How do I sync my menstrual cycle with the moon?
From the information I’ve managed to gather through forums and comment sections, women who seem to experience this phenomenon, do seem to live a very holistic and healthy lifestyle. But don’t take my observations as a cut in stone.
There’s talk about exposing yourself to the Full Moon’s bright light (aka Moon bathing) to fall in harmony with the moon. And while there is a study showing how exposing yourself to moonlight, or in this case a 100w bulb, in the night during day 13 to 17 of your menstrual cycle can help regulate your hormones, I’m not so quick to say that moonlight is all that matters for your menstruation to become locked with the Moon’s phase. Because, hey, I’m modern, I do check my phone before bedtime and expose myself to a lot of artificial light.
I tried looking for some sort of guide, but from my findings, it seems to be about health and low-stress levels mostly. In other words: feeling generally connected (physically, emotionally, sexually, mentally and soulfully). If you manage to live consciously, your hormones will balance off and your period will come back in sync with the moon’s phase.

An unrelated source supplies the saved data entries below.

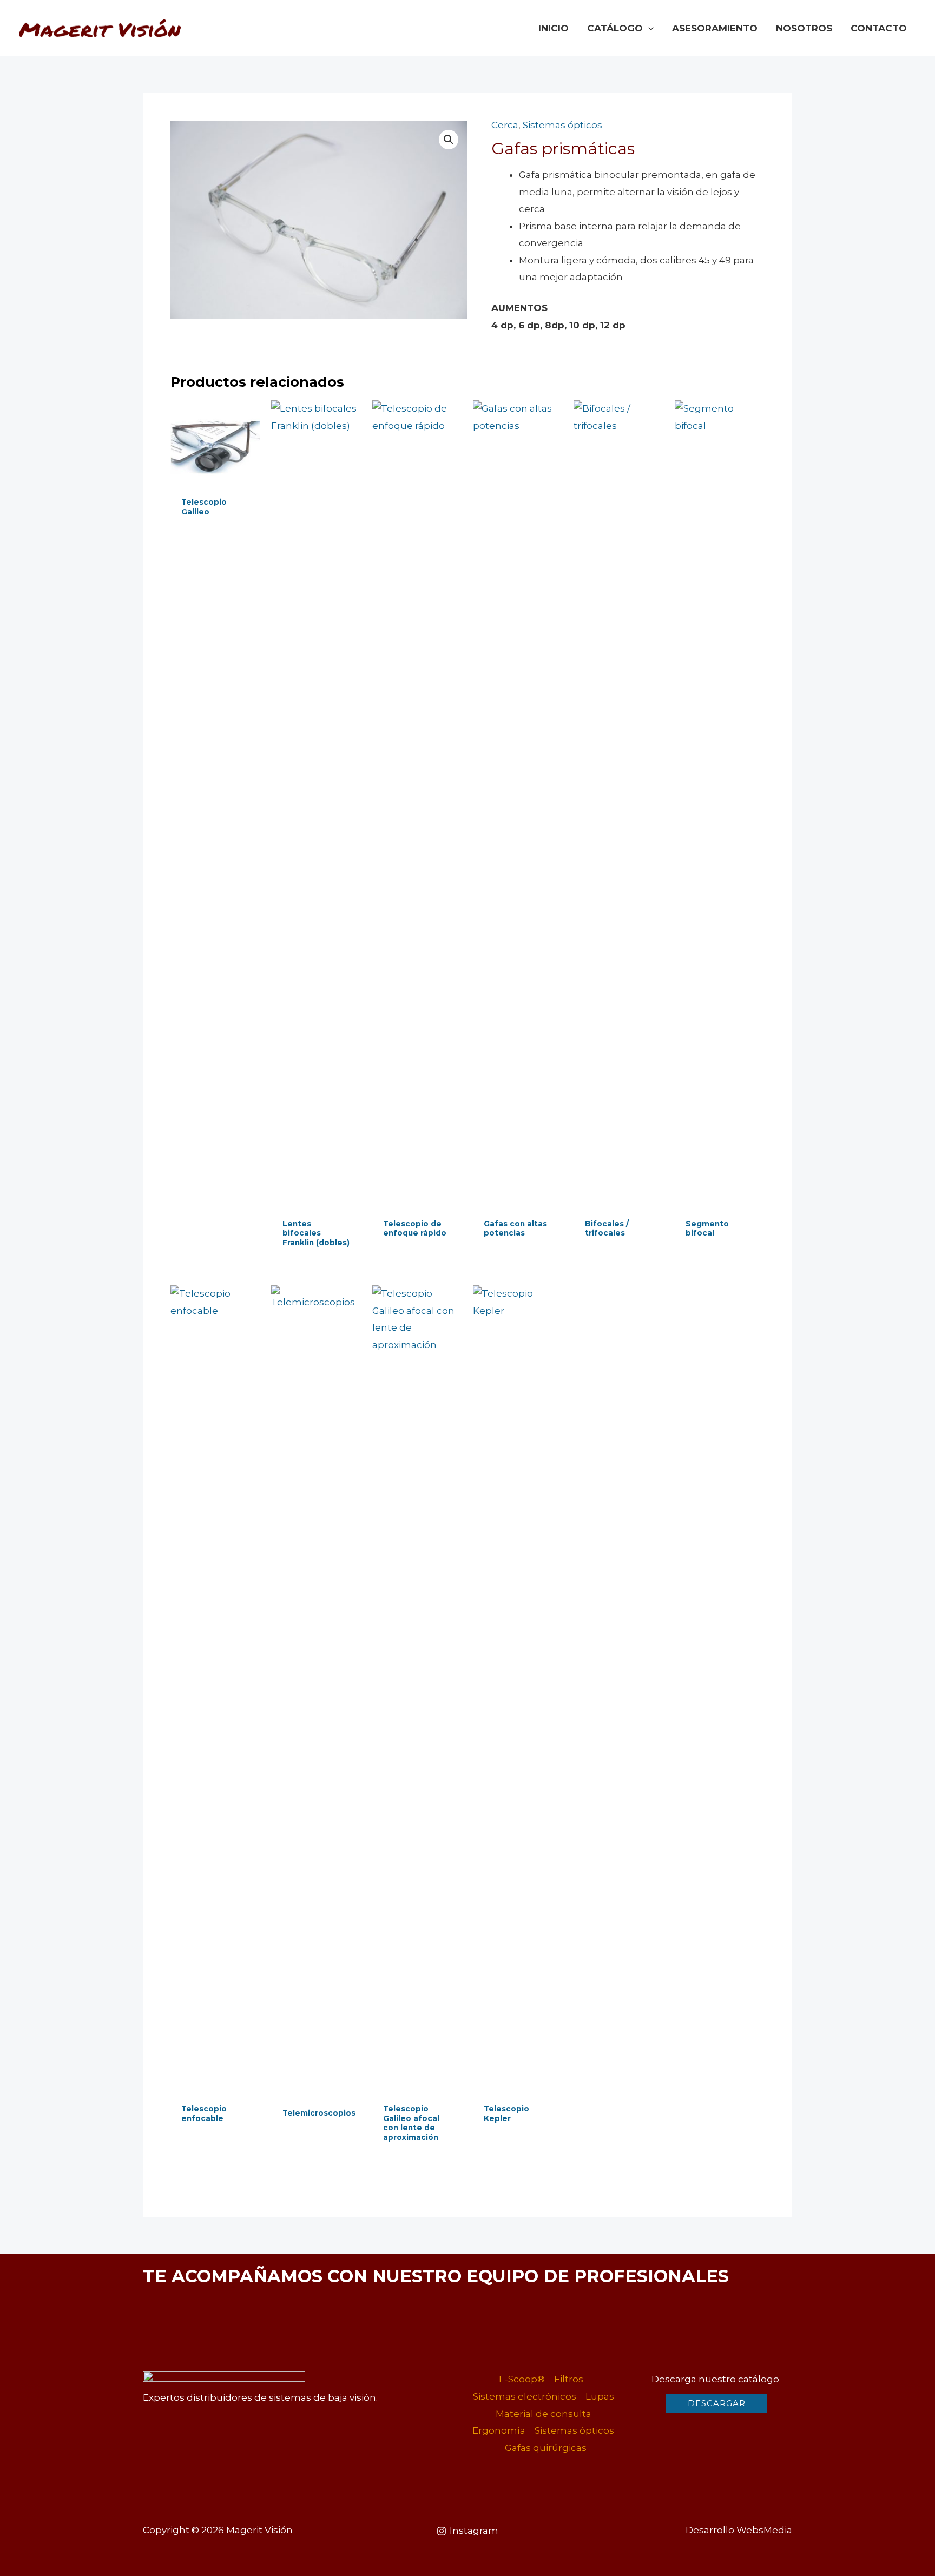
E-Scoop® (522, 2379)
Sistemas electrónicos (524, 2396)
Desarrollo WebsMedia (739, 2530)
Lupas (599, 2396)
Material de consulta (543, 2413)
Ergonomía (498, 2430)
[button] (648, 28)
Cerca (504, 125)
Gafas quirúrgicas (546, 2447)
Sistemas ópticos (562, 125)
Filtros (568, 2379)
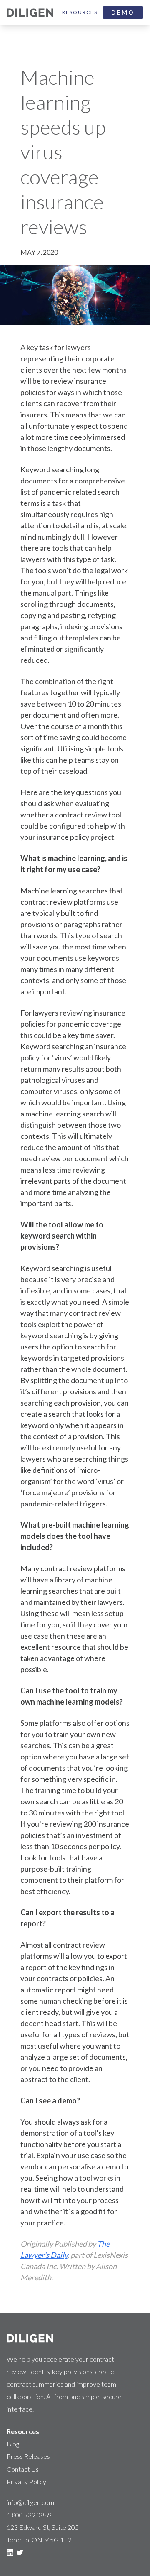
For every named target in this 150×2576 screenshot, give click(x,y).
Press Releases (28, 2456)
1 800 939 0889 (29, 2515)
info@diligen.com (30, 2502)
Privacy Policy (26, 2481)
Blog (13, 2444)
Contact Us (23, 2469)
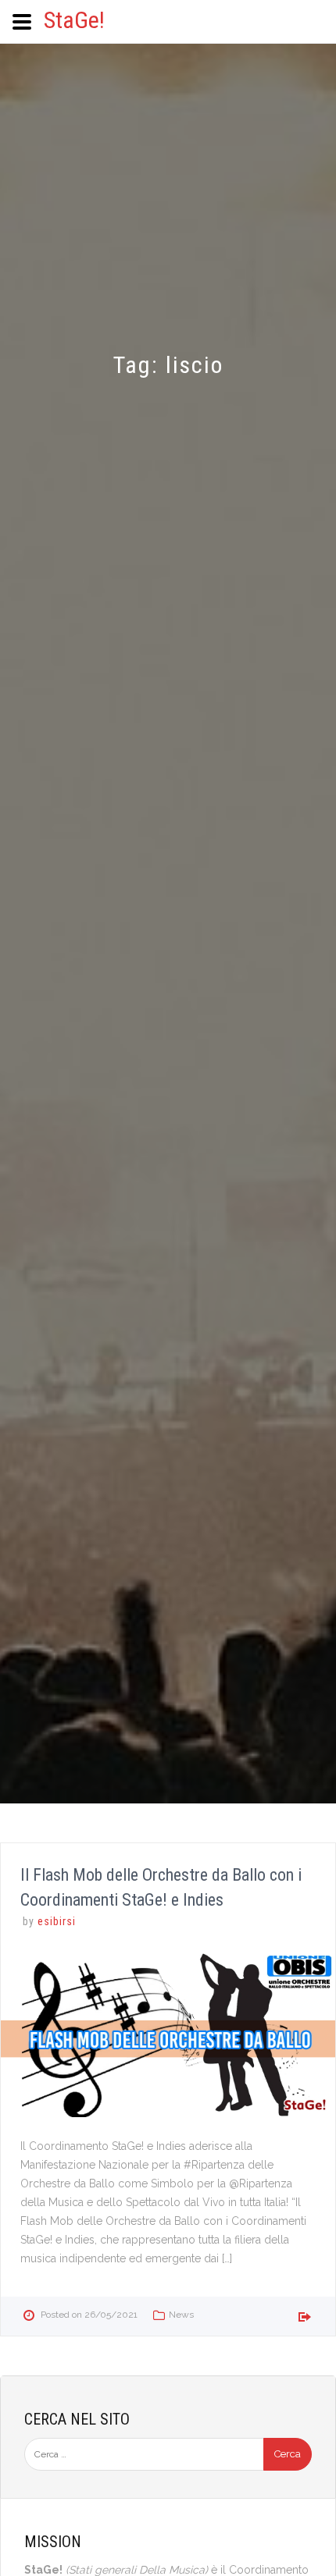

However, from my own experience, Vitamin D is an important factor. Lack of it can cause hormonal imbalance. Vitamin E, Flax Seed oil, Evening Primrose Oil, Algae DHA (no need to take fish oil) also contribute to regulated hormone levels which in turn may help the period go back in tune with the moon.
The Two types of Menstrual Moon Cycles
From poking around on this subject on the Internet, the general info is that Full Moon is when you’re fertile, and during New Moon is when you shall menstruate. But what I found in the comment section about this subject was a large group of women agreeing to the fact that they menstruate during the Full Moon and ovulate on the New Moon instead. On the other hand, my panty liners and I seem to follow the “general” rule that is told, my period will always, since the beginning of this year, start on the day or ±3 days around the New Moon.
So how come women have different experiences, and which cycle is the right one?
I did some research and found out that both cycles are correct and that it’s only a matter which Moon phase your body decides to follow. Some women follow the White Moon Cycle (ovulates on Full Moon) and some follow the Red Moon Cycle (ovulates on New Moon). As women get older their period tends to switch to the Red Moon cycle but may transition from one to another depending on where you are in life. No matter which Moon cycle your body is attached to it’s equally powerful and healthy.